Excerpt to read:
= = =
Tag Archives: elation

Elation… deflation…

12 May

05.11.2011

I was so excited yesterday!

Baby had her six month checkup – she’s right on track on all of her growth charts, barely flinched at the needle. Made strange. All great things for a little baby!

For her evening meal, I was feeding her yet another installment of her sweet potatoes.

Over the previous two days, I could have sworn she was biting down on the spoon with more than just gums.  (For people who’ve fed kids before, you know that teeth under a spoon just feel differently.)

But, each time I tried to rub her gums, she’d fight her face away from my hand, push my fingers away with her tongue, and if I managed to get even a small feel, there definitely didn’t seem to be any teeth there. Weird.

Anyway, last night I felt it again with the spoon, and managed to get a good feel of her lower gums with my finger and ‘lo – bottom left front toothy is poking it’s wee head out! (Picture us trying to get a picture of it later. HA!)
= = =
Collected material:
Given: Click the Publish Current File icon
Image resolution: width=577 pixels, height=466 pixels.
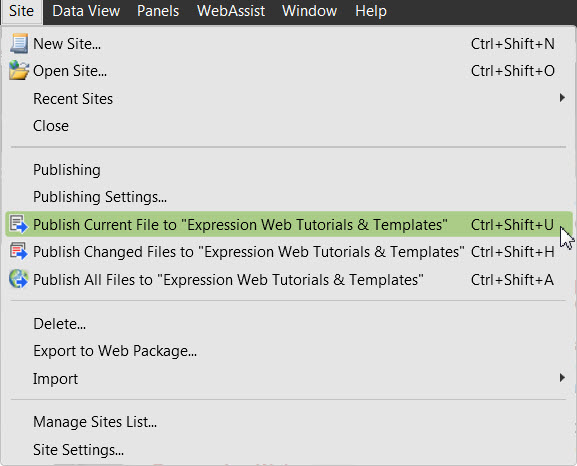Looking at the screenshot, I should click(x=19, y=224).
= = =
Required tasks:
A - In the post about the baby's checkup, rewrite the part from "Baby had her" up to and including "a little baby!", putting "doctor visit" in place of "checkup".
B - Answer these about the post on the baby's checkup:
(i) What was the baby given for her evening meal?
(ii) Which tooth was coming through?
(iii) How did the baby react to the needle?

Results for the exercise:
A -
Baby had her six month doctor visit – she’s right on track on all of her growth charts, barely flinched at the needle. Made strange. All great things for a little baby!

B -
(i) Sweet potatoes.
(ii) The bottom left front tooth.
(iii) She barely flinched.